● Short problem: Update the data below by replacing every occurrence of "GUI agent" with "screen agent", leaving everything else unchanged.

(Stored dataset items)
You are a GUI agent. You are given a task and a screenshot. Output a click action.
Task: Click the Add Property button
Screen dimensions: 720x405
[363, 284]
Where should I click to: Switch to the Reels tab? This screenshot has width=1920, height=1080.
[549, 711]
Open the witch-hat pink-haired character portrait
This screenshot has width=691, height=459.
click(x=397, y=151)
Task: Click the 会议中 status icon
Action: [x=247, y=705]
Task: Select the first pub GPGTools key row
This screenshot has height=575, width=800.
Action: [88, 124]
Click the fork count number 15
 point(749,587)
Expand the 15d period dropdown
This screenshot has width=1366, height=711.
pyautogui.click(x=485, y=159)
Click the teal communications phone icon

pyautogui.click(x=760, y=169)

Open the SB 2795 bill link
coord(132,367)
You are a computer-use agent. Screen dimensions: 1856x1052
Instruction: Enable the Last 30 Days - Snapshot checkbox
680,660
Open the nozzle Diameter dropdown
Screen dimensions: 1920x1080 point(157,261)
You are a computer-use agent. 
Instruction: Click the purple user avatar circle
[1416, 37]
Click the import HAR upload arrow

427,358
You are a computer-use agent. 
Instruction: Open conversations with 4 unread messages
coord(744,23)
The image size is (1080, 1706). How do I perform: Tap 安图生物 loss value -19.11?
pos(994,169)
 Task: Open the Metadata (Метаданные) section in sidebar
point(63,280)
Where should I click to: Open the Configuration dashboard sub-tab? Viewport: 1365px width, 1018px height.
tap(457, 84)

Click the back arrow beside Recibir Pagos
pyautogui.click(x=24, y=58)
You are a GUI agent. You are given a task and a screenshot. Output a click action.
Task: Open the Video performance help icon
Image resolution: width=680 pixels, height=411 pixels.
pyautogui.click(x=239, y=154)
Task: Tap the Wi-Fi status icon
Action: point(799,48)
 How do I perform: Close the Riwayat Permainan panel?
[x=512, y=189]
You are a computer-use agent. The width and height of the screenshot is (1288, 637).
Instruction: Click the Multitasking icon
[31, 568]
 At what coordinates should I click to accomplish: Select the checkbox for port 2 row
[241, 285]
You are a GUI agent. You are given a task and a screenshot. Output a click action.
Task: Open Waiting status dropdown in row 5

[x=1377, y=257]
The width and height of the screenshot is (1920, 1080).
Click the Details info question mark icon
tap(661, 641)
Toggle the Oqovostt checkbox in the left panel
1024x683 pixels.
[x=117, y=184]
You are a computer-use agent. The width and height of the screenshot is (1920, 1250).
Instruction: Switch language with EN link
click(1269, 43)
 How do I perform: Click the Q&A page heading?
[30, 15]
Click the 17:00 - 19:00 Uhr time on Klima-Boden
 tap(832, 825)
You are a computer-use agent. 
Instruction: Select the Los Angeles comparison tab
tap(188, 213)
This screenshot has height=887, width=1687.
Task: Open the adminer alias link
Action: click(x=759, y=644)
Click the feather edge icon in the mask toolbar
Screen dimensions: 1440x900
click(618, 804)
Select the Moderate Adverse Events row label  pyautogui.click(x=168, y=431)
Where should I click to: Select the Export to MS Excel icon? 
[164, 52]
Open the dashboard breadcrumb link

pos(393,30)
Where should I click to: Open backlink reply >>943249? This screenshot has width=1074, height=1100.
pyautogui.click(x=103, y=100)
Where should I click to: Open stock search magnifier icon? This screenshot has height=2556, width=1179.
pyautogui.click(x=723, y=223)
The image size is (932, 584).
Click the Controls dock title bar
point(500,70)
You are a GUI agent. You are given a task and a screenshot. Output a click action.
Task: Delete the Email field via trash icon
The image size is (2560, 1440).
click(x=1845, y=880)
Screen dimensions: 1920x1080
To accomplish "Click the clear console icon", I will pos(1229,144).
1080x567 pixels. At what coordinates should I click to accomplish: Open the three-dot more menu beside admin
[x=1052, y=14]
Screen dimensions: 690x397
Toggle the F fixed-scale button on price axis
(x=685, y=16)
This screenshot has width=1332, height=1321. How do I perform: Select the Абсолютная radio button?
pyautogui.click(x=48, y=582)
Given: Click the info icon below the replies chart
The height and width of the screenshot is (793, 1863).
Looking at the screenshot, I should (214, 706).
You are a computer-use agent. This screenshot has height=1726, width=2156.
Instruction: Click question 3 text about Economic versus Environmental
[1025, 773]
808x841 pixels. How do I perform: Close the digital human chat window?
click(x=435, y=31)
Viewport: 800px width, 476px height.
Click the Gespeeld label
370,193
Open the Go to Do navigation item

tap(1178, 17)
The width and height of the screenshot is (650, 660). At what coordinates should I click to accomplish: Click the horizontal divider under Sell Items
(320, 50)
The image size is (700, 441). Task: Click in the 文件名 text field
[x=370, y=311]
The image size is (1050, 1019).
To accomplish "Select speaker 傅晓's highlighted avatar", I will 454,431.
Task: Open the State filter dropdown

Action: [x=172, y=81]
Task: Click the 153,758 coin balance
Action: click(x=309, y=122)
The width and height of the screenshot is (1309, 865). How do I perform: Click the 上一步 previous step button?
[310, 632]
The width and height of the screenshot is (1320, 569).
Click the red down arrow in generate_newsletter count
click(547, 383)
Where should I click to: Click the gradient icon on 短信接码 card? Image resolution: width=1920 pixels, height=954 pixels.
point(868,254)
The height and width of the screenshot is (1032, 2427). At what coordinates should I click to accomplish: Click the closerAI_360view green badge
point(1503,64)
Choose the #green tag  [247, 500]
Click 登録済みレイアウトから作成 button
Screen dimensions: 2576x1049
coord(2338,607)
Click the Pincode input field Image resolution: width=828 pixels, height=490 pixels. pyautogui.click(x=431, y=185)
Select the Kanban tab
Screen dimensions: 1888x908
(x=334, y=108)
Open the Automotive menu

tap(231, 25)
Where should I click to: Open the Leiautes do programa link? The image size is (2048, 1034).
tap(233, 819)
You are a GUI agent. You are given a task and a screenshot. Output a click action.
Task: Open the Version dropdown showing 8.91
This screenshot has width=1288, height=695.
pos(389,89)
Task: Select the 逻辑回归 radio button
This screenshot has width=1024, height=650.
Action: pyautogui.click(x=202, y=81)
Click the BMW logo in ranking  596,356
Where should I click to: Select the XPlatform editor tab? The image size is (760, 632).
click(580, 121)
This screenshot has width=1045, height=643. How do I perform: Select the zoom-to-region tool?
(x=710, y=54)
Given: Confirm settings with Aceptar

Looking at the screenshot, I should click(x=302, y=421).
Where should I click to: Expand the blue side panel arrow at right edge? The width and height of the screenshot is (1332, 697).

● Task result:
You are a screen agent. You are given a task and a screenshot. Output a click action.
Task: Click the Add Property button
Screen dimensions: 720x405
[363, 284]
Where should I click to: Switch to the Reels tab? This screenshot has width=1920, height=1080.
[549, 711]
Open the witch-hat pink-haired character portrait
This screenshot has width=691, height=459.
click(x=397, y=151)
Task: Click the 会议中 status icon
Action: [x=247, y=705]
Task: Select the first pub GPGTools key row
This screenshot has height=575, width=800.
Action: [88, 124]
Click the fork count number 15
 point(749,587)
Expand the 15d period dropdown
This screenshot has width=1366, height=711.
pyautogui.click(x=485, y=159)
Click the teal communications phone icon

pyautogui.click(x=760, y=169)

Open the SB 2795 bill link
coord(132,367)
You are a computer-use agent. Screen dimensions: 1856x1052
Instruction: Enable the Last 30 Days - Snapshot checkbox
680,660
Open the nozzle Diameter dropdown
Screen dimensions: 1920x1080 point(157,261)
You are a computer-use agent. 
Instruction: Click the purple user avatar circle
[1416, 37]
Click the import HAR upload arrow

427,358
You are a computer-use agent. 
Instruction: Open conversations with 4 unread messages
coord(744,23)
The image size is (1080, 1706). How do I perform: Tap 安图生物 loss value -19.11?
pos(994,169)
 Task: Open the Metadata (Метаданные) section in sidebar
point(63,280)
Where should I click to: Open the Configuration dashboard sub-tab? Viewport: 1365px width, 1018px height.
tap(457, 84)

Click the back arrow beside Recibir Pagos
pyautogui.click(x=24, y=58)
You are a screen agent. You are given a task and a screenshot. Output a click action.
Task: Open the Video performance help icon
Image resolution: width=680 pixels, height=411 pixels.
pyautogui.click(x=239, y=154)
Task: Tap the Wi-Fi status icon
Action: point(799,48)
 How do I perform: Close the Riwayat Permainan panel?
[x=512, y=189]
You are a computer-use agent. The width and height of the screenshot is (1288, 637).
Instruction: Click the Multitasking icon
[31, 568]
 At what coordinates should I click to accomplish: Select the checkbox for port 2 row
[241, 285]
You are a screen agent. You are given a task and a screenshot. Output a click action.
Task: Open Waiting status dropdown in row 5

[x=1377, y=257]
The width and height of the screenshot is (1920, 1080).
Click the Details info question mark icon
tap(661, 641)
Toggle the Oqovostt checkbox in the left panel
1024x683 pixels.
[x=117, y=184]
You are a computer-use agent. The width and height of the screenshot is (1920, 1250).
Instruction: Switch language with EN link
click(1269, 43)
 How do I perform: Click the Q&A page heading?
[30, 15]
Click the 17:00 - 19:00 Uhr time on Klima-Boden
 tap(832, 825)
You are a computer-use agent. 
Instruction: Select the Los Angeles comparison tab
tap(188, 213)
This screenshot has height=887, width=1687.
Task: Open the adminer alias link
Action: click(x=759, y=644)
Click the feather edge icon in the mask toolbar
Screen dimensions: 1440x900
click(618, 804)
Select the Moderate Adverse Events row label  pyautogui.click(x=168, y=431)
Where should I click to: Select the Export to MS Excel icon? 
[164, 52]
Open the dashboard breadcrumb link

pos(393,30)
Where should I click to: Open backlink reply >>943249? This screenshot has width=1074, height=1100.
pyautogui.click(x=103, y=100)
Where should I click to: Open stock search magnifier icon? This screenshot has height=2556, width=1179.
pyautogui.click(x=723, y=223)
The image size is (932, 584).
Click the Controls dock title bar
point(500,70)
You are a screen agent. You are given a task and a screenshot. Output a click action.
Task: Delete the Email field via trash icon
The image size is (2560, 1440).
click(x=1845, y=880)
Screen dimensions: 1920x1080
To accomplish "Click the clear console icon", I will pos(1229,144).
1080x567 pixels. At what coordinates should I click to accomplish: Open the three-dot more menu beside admin
[x=1052, y=14]
Screen dimensions: 690x397
Toggle the F fixed-scale button on price axis
(x=685, y=16)
This screenshot has width=1332, height=1321. How do I perform: Select the Абсолютная radio button?
pyautogui.click(x=48, y=582)
Given: Click the info icon below the replies chart
The height and width of the screenshot is (793, 1863).
Looking at the screenshot, I should (214, 706).
You are a computer-use agent. This screenshot has height=1726, width=2156.
Instruction: Click question 3 text about Economic versus Environmental
[1025, 773]
808x841 pixels. How do I perform: Close the digital human chat window?
click(x=435, y=31)
Viewport: 800px width, 476px height.
Click the Gespeeld label
370,193
Open the Go to Do navigation item

tap(1178, 17)
The width and height of the screenshot is (650, 660). At what coordinates should I click to accomplish: Click the horizontal divider under Sell Items
(320, 50)
The image size is (700, 441). Task: Click in the 文件名 text field
[x=370, y=311]
The image size is (1050, 1019).
To accomplish "Select speaker 傅晓's highlighted avatar", I will 454,431.
Task: Open the State filter dropdown

Action: [x=172, y=81]
Task: Click the 153,758 coin balance
Action: click(x=309, y=122)
The width and height of the screenshot is (1309, 865). How do I perform: Click the 上一步 previous step button?
[310, 632]
The width and height of the screenshot is (1320, 569).
Click the red down arrow in generate_newsletter count
click(547, 383)
Where should I click to: Click the gradient icon on 短信接码 card? Image resolution: width=1920 pixels, height=954 pixels.
point(868,254)
The height and width of the screenshot is (1032, 2427). At what coordinates should I click to accomplish: Click the closerAI_360view green badge
point(1503,64)
Choose the #green tag  [247, 500]
Click 登録済みレイアウトから作成 button
Screen dimensions: 2576x1049
coord(2338,607)
Click the Pincode input field Image resolution: width=828 pixels, height=490 pixels. pyautogui.click(x=431, y=185)
Select the Kanban tab
Screen dimensions: 1888x908
(x=334, y=108)
Open the Automotive menu

tap(231, 25)
Where should I click to: Open the Leiautes do programa link? The image size is (2048, 1034).
tap(233, 819)
You are a screen agent. You are given a task and a screenshot. Output a click action.
Task: Open the Version dropdown showing 8.91
This screenshot has width=1288, height=695.
pos(389,89)
Task: Select the 逻辑回归 radio button
This screenshot has width=1024, height=650.
Action: pyautogui.click(x=202, y=81)
Click the BMW logo in ranking  596,356
Where should I click to: Select the XPlatform editor tab? The image size is (760, 632).
click(580, 121)
This screenshot has width=1045, height=643. How do I perform: Select the zoom-to-region tool?
(x=710, y=54)
Given: Confirm settings with Aceptar

Looking at the screenshot, I should click(x=302, y=421).
Where should I click to: Expand the blue side panel arrow at right edge? The width and height of the screenshot is (1332, 697).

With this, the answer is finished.